Learn more about goals, methods and solutions to become eco-efficient as a company.
What is eco-efficiency?
Eco-efficiency describes a key figure that defines the relationship between economic output (value added) and the emissions and environmental impact caused. Eco-efficiency thus encompasses economic and monetary indicators as well as ecological ones.
For the assessment of environmental impacts (e.g. carbon footpring), the life cycle assessment method is often used. Alternatively, emissions, energy consumption or the volume of waste can also be used as key figures.
For companies, increasing eco-efficiency is desirable in order to reconcile sustainability goals and economic objectives. In addition, measures to reduce environmental impacts can be assessed and compared in terms of their cost-effectiveness.
Goals eco-efficient companies will set:
- Reduce material consumption
- Reduce energy consumption
- Enhance recyclability
- Maximise use of renewables
- Extend product life
- Improve the product and service benefit
Defend and expand the market position by:
- Save money by efficient use of resources
- Obtain new innovations in the field
- Be more attractive for customers
- Be more attractive as an employer
- Support to develop a sustainable business environment
In order to improve eco-efficiency, the instrument of eco-efficiency analysis has been developed and established. This is often done on a product or process level.
Measurement of value creation
Various indicators can be used to measure economic performance, e.g. sales potential.
Measurement of environmental impact
To measure environmental performance, a life cycle assessment according to ISO 14044 can be carried out.
Presentation of results
Both key figures are compiled in a portfolio diagram, to identify the most eco-efficient solution or product.
Support for strategic decision
With the use of an eco-efficiency analysis, it is possible to distinguish sustainable products from less sustainable ones when making strategic decisions for the particular application; the eco-efficiency analysis can also provide valuable information for investment considerations.
Support for product development
Conducting the analysis also serves research and product development. Promising products can be identified at an early stage, and the most influential factors on the prospects of success are quantified.
Involving the customers
An eco-efficiency analysis considers the entire life cycle of the product, so the customer's influences are also integrated into the analysis. This supports the communication of a holistic view of the product life cycle for the customer.
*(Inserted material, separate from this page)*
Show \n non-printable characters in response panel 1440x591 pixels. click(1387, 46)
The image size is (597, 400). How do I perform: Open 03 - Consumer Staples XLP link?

It is proving difficult to reliably identify and quantify every single environmental and social impact of products and processes. Hence an eco-efficiency analysis serves as a good overview but doesn't show the exact reality.
Risk of misinterpretation
Since the information is highly summarized using an eco-efficiency analysis, there is room and risk of misinterpretation.
Not in line with sustainability goals
Some critics complain that less harmful products are not environmentally friendly. Instead of eco-efficiency, they argue, attention should be paid to eco-effectiveness, in the sense of entirely environmentally friendly and waste-free products.
Furthermore, social aspects, one of the three pillars of sustainability, are insufficiently considered.
Use Case - BASF
BASF - as one of the largest chemical company worldwide - introduced the eco-efficiency analysis tool in the 1990s. They have long been aware of their responsibility toward the environment and society.
For example, BASF committed itself to the ideas of Sustainable Development and Responsible Care at the beginning of the 1990s. BASF is also a member of the World Business Council of Sustainable Development and the United Nations Global Compact Initiative.
The method of eco-efficiency analysis allowed BASF to consider ecological and economic aspects together in the development. Furthermore it enabled the optimization of products or processes and the most eco-efficient product or process variant to be identified in each case.
Use Case - Viessmann
Viessmann - technology leader and innovator of the heating technology industry in Europe - is a family-owned company founded in 1917. They develop and manufacture heating technology products for all energy sources and application areas.
Viessmann has successfully established measures for resource conservation, raw material and energy efficiency throughout the entire production and value chain. One of the company's lighthouse projects for resource efficiency and climate protection is "Effizienz Plus". Viessmann has invested a total of 220 million euros in the sustainability project since 2005. As a result, the consumption of fossil fuels has been reduced by two thirds and CO2 emissions by more than 80%.
It has been demonstrated how the German energy and climate policy targets for 2050 can already be achieved today with marketable technology by saving fossil fuels and using renewable energies.